Oh, sweet, you're thinking. I'm saying, not so fast. True, the weather was lovely compared to the typical March dreck in Chicago, but the IT folks I rubbed elbows with were as serious and motivated a set of combination bean counters and computer geeks as you'd ever care to meet. Or not meet.
But you should, because these guys have the unenviable task of finding the funds to back up your paycheck, and they're pretty much in charge of the systems you can use to prove you've earned it. The vast majority at the meeting are deeply concerned with keeping power plants, especially nuclear plants, running smoothly, safely, and all the time. And as cheaply as possible. Paper mills, primary metals, other process industries, and commercial enterprises made up the balance.
I didn't see a single one get drunk or so much as pull a handle on a slot machine.
Indus is North America's leading supplier of enterprise asset management and computerized maintenance management software and services. Users, partners, and presenters get together at IndusWorld to share war stories, grouse about system limitations, and in general, learn how to do better IT.
For someone like me, who has only looked at asset management from the process control perspective, it was an eye-opening glimpse at the problems in the rest of the plant. I won't bore you with the end users' tales of woe. ("What do you do? Treat every open oil drum as a warehouse?" "The guy had a $50,000 motor under his bench!" "Fasteners? I don't even want to think about them. They have legs.")
Instead, I want to focus on the direction of this industry, as demonstrated by the technologies on display by Indus partners. From hand-held data-gathering devices and software, to a service that inventories and digitizes the documentation for legacy equipment, to software and integration services powering completely incredible data leveraging and decision-support systems, these companies seem to offer any tool you'd need to get a grip on the huge percentage of the plant that's outside the control system. And by the way, the control system, too.
I'd been nearsightedly believing the uptime and maintenance cost benefits of predictive technologies would obviously flow from self-diagnostics and artificial intelligence/optimization techniques applied to process instrumentation, with a little help from condition-monitoring sensors and systems. But these guys are going after the rest of the story: operations data and maintenance histories.
Add in a good dose of inventory and supply chain efficiency and suddenly you're talking about being able to model and predict the future. For example, Data Systems & Solutions says it can forecast expected plant capacity and availability; the frequency, duration, and cost impact of unplanned downtime; and the effectiveness of design modifications or improvements in operations or maintenance. It can optimize spare parts, predict maintenance resource and budget requirements, and provide quantitative models for allocating resources for the greatest ROI.

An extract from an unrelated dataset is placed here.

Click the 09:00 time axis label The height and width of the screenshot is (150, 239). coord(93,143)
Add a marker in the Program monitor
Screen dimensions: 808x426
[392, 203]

Apparently this is all in a day's work for a well-run nuke plant. Wouldn't you like to know exactly when you should check or change that pH probe, valve stem seal, or heat exchanger? How about the bottom-line effect of a control system upgrade?
In this month's cover story on Top Technology Trends, Peter Martin at Invensys points out the need for the engineering and accounting disciplines to get together and define critical performance metrics in common terms. From my brief sortie among Indus users, I'd have to agree.